Saturday Night Live Transcripts
Season 34: Episode 1
Michael Phelps’ Monologue
Michael’s Mom…..Amy Poehler
Male Audience Member…..Will Forte
Announcer: Ladies and gentlemen — Michael Phelps!
Michael Phelps: Thank you! Thank you very much! It’s so great to be here, hosting “Saturday Night Live” — uh, this seriously is, like, the ninth greatest moment of my life.
[ cut to Michael’s Mom in the audience, waving a pair of small American flags ]
Michael’s Mom: Yeah! Good job, Michael!! Whoo!!
Michael Phelps: For those of you who don’t know, uh — I set a world record this summer by becoming the first person to appear on NBC for 390 consecutive hours.
Michael’s Mom: [ laughing hysterically ] That’s my boy!! That’s my son up there!! Whoo!!
Michael Phelps: Relax, Mom… come on.
Michael’s Mom: What?! A mom can’t be proud of her son?! [ turns to the woman seated next to her ] Do you have children? And how many of them have gold medals?
Michael Phelps: MOM!!
Michael’s Mom: I’m sorry, keep going! You’re in the zone!!

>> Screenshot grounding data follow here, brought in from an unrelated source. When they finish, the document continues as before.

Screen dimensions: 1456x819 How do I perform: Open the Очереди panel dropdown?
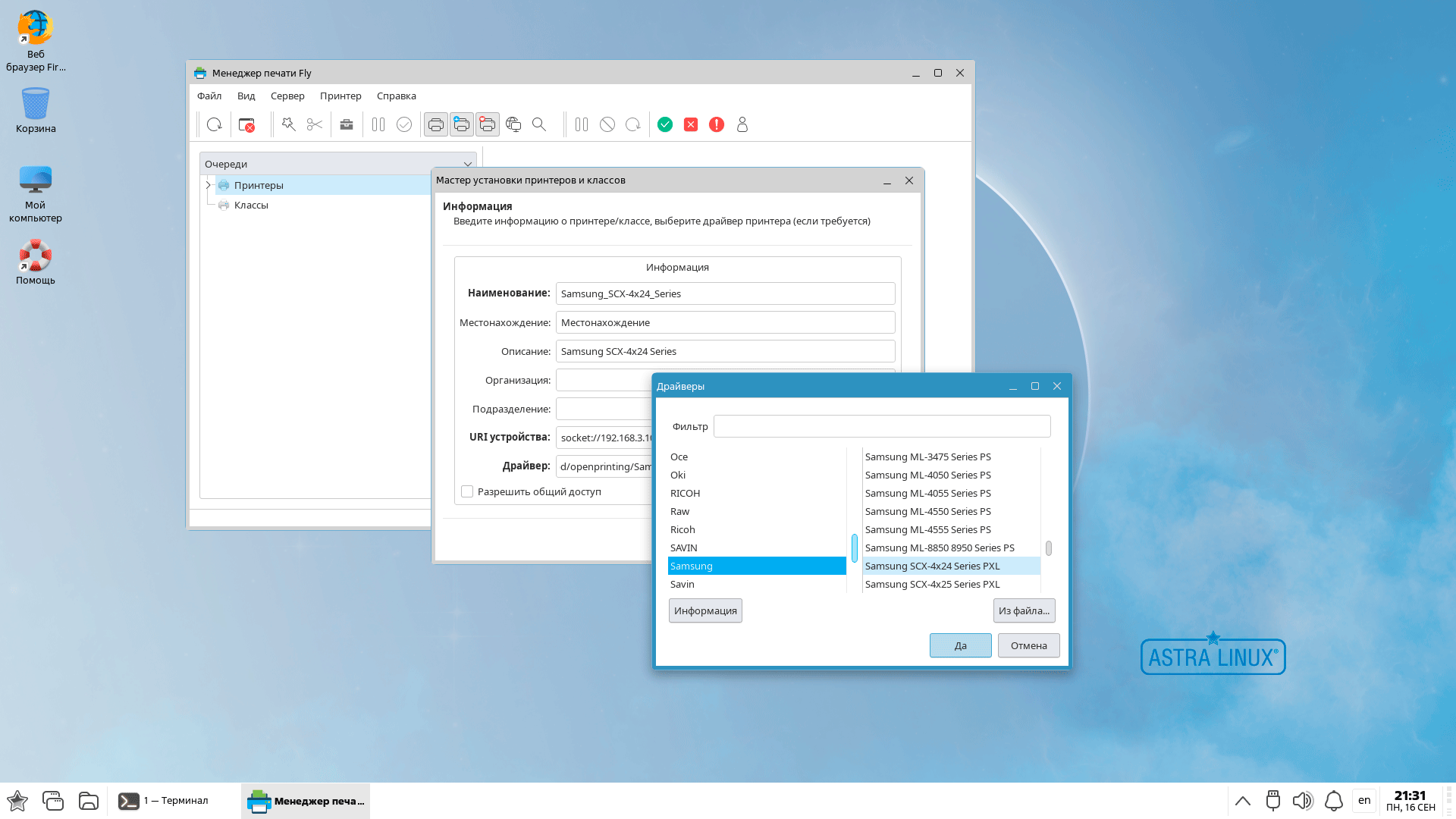468,165
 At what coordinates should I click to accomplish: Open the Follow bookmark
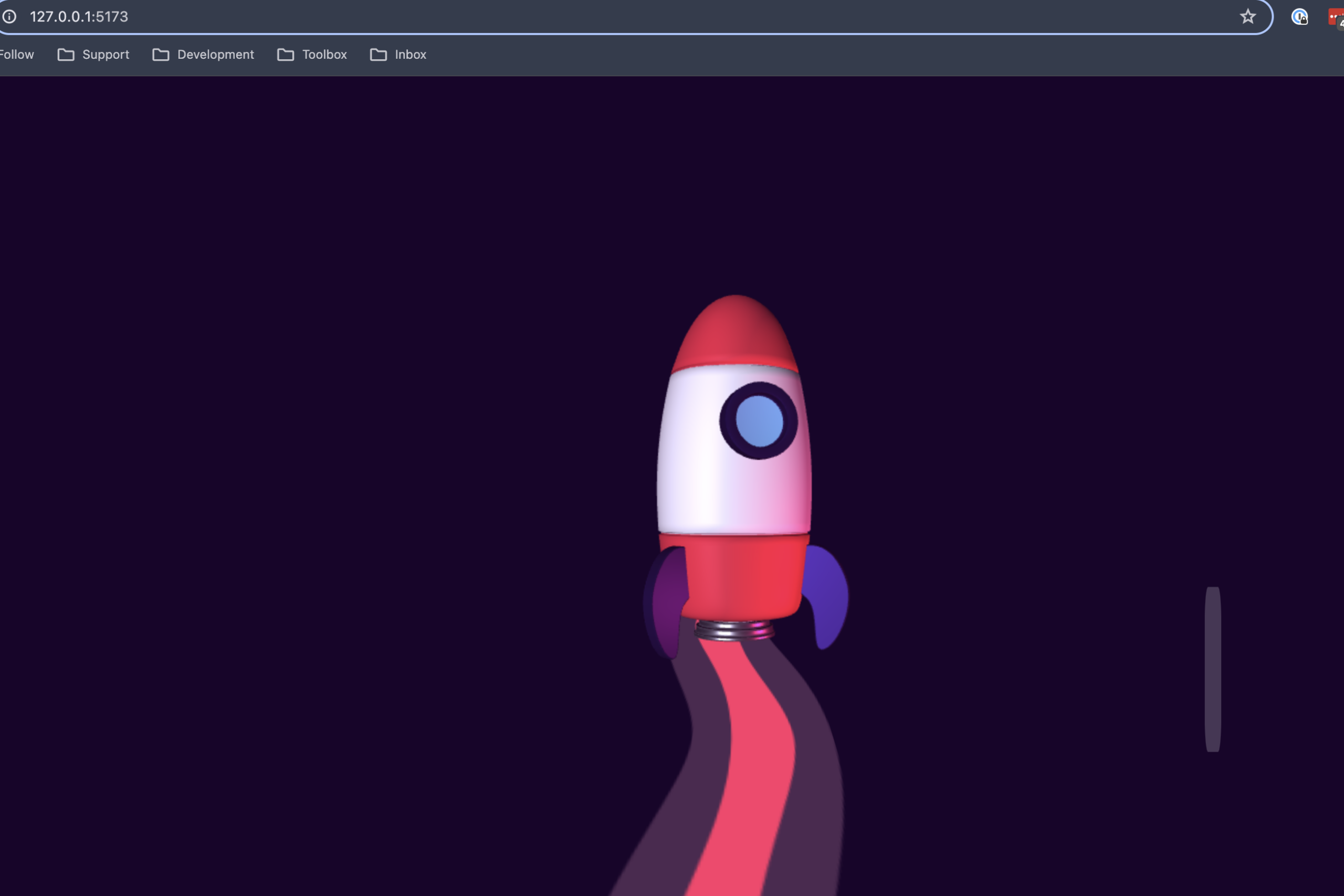(x=17, y=55)
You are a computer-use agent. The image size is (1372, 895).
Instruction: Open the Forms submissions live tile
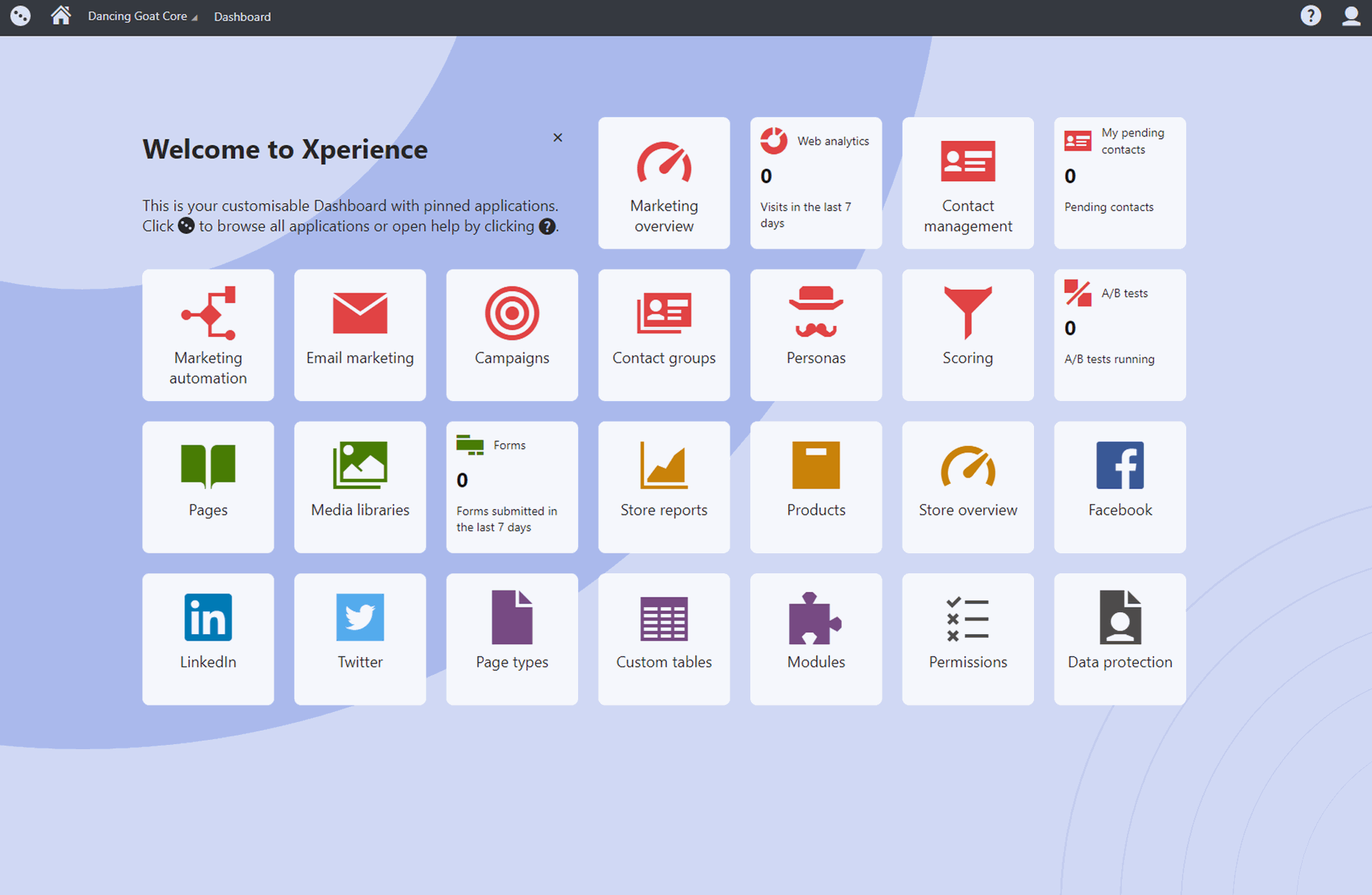coord(512,487)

Michael Phelps: Also, I’m very proud to announce that I’m going to be a BIG part of NBC’s Fall schedule, uh — so don’t miss me in the new cop drama: “Swim Cop”.
[ cut to title card ]
Uh — if you commit a crime — and that crime is in the water — you’re gonna have to deal with me. I’ve also been getting a lot of endorsement offers, and… I do realzie how important it is to choose the right kind of products for your image.
Male Audience Member: Uh, excuse me, Mr. Phelps?

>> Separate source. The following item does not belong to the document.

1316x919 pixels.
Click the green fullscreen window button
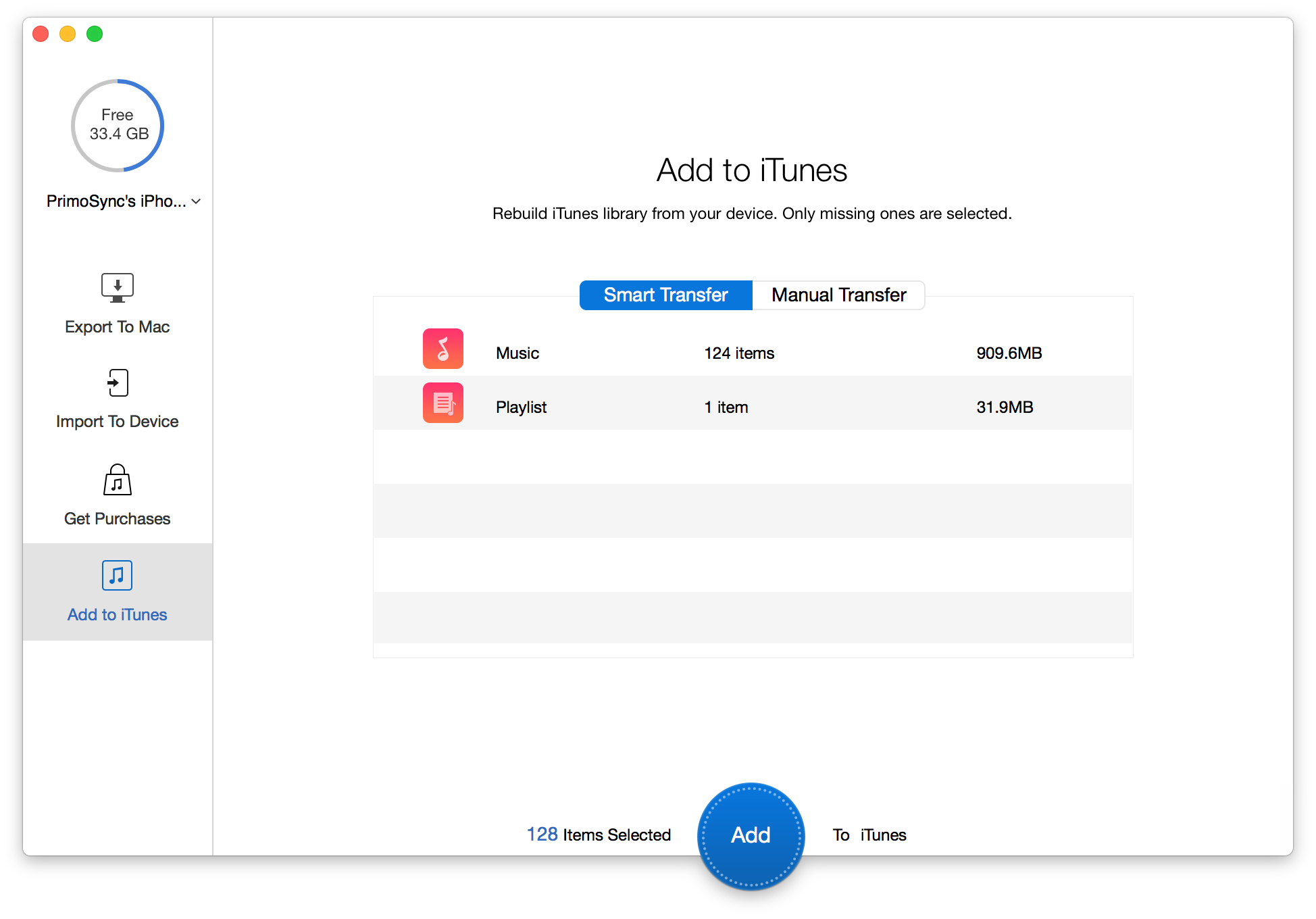(x=95, y=34)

Michael Phelps: Uh — yes? You have a question?
Male Audience Member: I do, uh — you mentioned endorsements, and I do believe that I have the PERFECT product for the Michael Phelps name.

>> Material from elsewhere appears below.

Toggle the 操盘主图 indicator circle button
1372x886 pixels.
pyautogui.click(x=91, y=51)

Michael Phelps: Well… I don’t think now is the best time.
Male Audience Member: [ holding box up ] It’s “My First Meth Lab”! It’s the only meth lab kit on the market that is specifically marketed to pre-teens. [ turns box around ] I’ve already put your face on the box!
Michael Phelps: Wow, uh — I would NOT want to endorse stuff like that, I don’t care HOW much you paid me.
Male Audience Member: Pay you? [ chuckles at the thought ]
Michael Phelps: Yeah, thanks, but no thanks. [ to the audience ] See, that’s a good example of a product I should NOT endorse. I’m looking for endorsements that make sense for someone like me.
William Shatner stands in the audience ]
William Shatner: Yeah, yeah, it’s TRUE! You can’t be too careful!
[ the audience cheers ]
Michael Phelps: William Shatner! What are you doing here?
William Shatner: Michael, I’m here to give you some advice! Nothing is more important than integrity! You earned your integrity in the Olympic arena, and I was born with mine! So, you must be vigilant! We can’t just throw our face on any second-rate product, we have to SAVE ourselves… for the high-end brands! Brands like, uh — [ stares into the camera ] Priceline! I mean, the only online way to book flights, hotels, cars, you name it!
Michael Phelps: Are you — are you just here to talk about Priceline?
William Shatner: No, no, no! I would never do that! And you know why I would never do that? Integrity! [ stares into camera ] And Priceline!
Michael Phelps: Thank you. Uh — we have a great show for you tonight. Mom, are you excited?
Michael’s Mom: Yes! Yes! Yes!
Michael Phelps: And how about you, Mom?
[ cut to Debbie Phelps, Michael’s real mom, who hugs her doppleganger as the audience cheers ]
Michael Phelps: Well, we have a great show tonight — Lil Wayne is here, so stick around, we’ll be right back.